最初に面食らったのは教室のシーン。演出とわかっているし、わかりやすく説明的にしていることはわかっているけども、こんなクソな教室はさすがにないと思う。ちょっと演出やりすぎちゃったかな。と思ったが、言いたいことはわかる。バカな大人と気持ち悪い人たち。そこは間違いなく地獄だということはよくわかった。

志乃と加代が出会って、お互い不安定な心情の波を自分で抑えきれず、混乱し、理解できず、考えがまとまらない。自分が間違っていて悪いと思っても理解ができない。つらいと思う。

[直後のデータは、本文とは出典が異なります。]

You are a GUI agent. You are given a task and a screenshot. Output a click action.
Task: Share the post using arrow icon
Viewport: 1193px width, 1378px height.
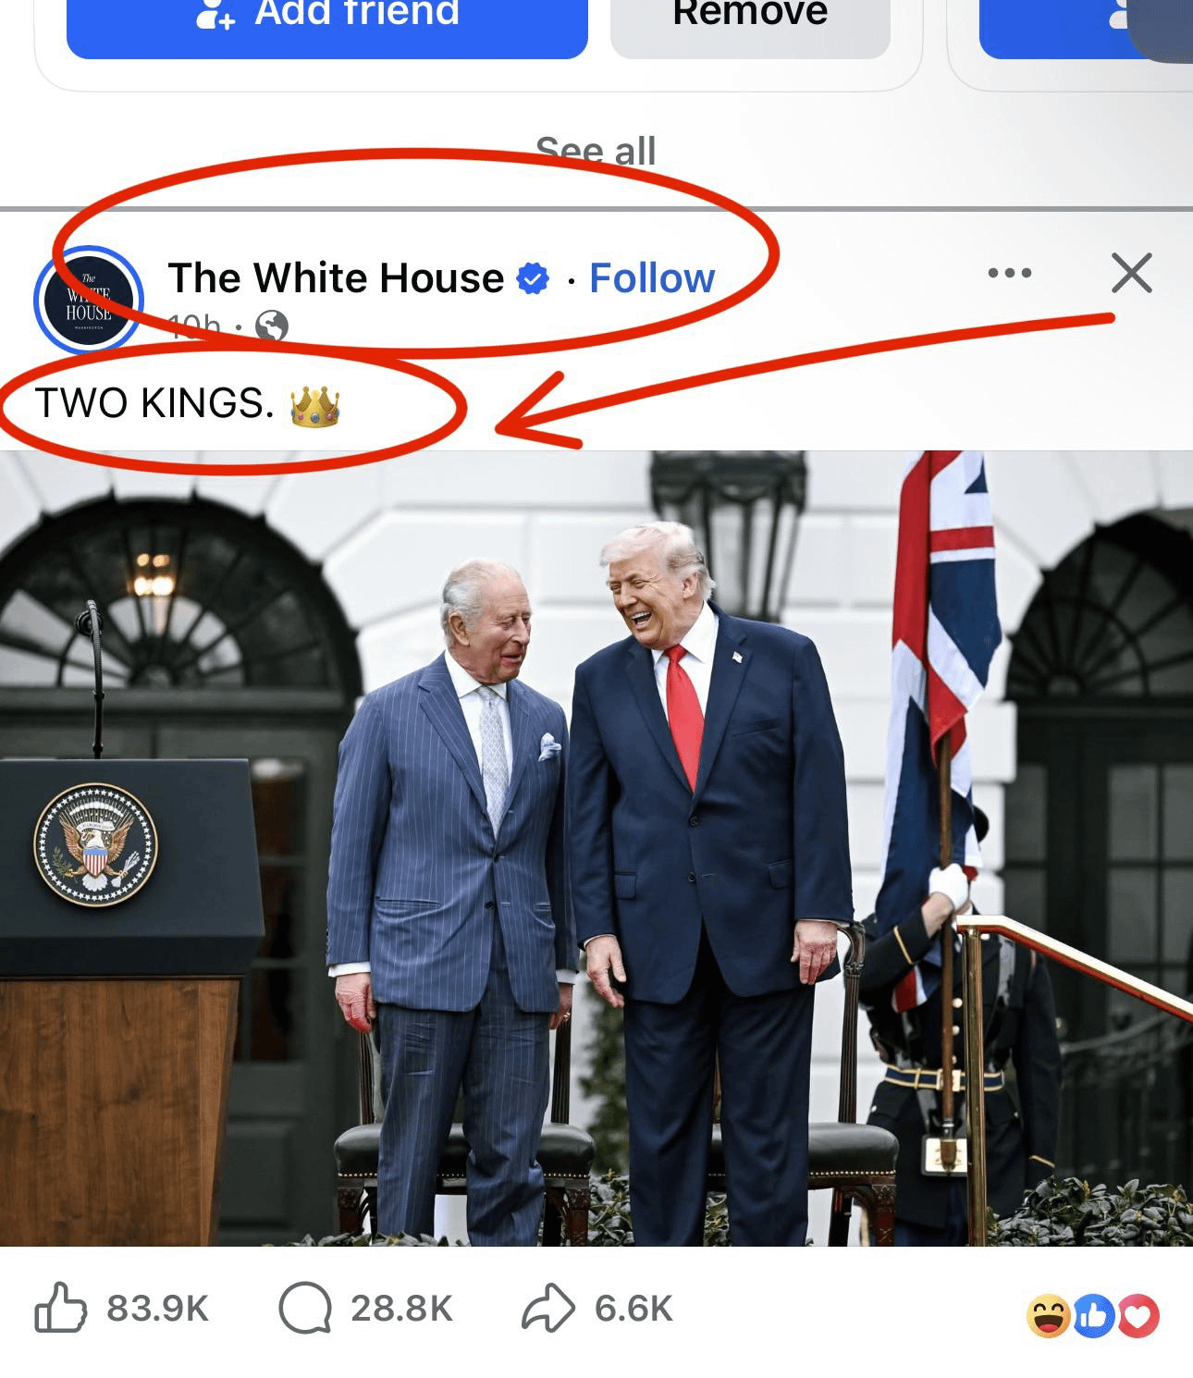pos(548,1308)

この描写は美しく地獄だった。

イジメとはまた違った視点から思春期の地獄を表現したことは革命的だと思うし、誰かを恨んだり人のせいにせずに、内面の問題にフォーカスしようとして、比喩なしに直接的に表現しているところは、直接私に届いて共感できるところが多かった。

もし、私が私のいつの時代にも戻れるとしても、この時代には絶対に戻りたくない。そんなことを考えさせられる、とても居心地の悪いシーンが続く。
思春期の2人は、将来二度と戻りたくないと思うくらい重要な時間を過ごしていることなんて理解するすべもない。だから余計に尊く見える。自分と照らし合わせて、尊い時間を観る映画だと思う。

汗だくで「魔法はいらない」と強がる少女の視線の先には何が見えていたんだろう。

心が乱され、ざわざわしました。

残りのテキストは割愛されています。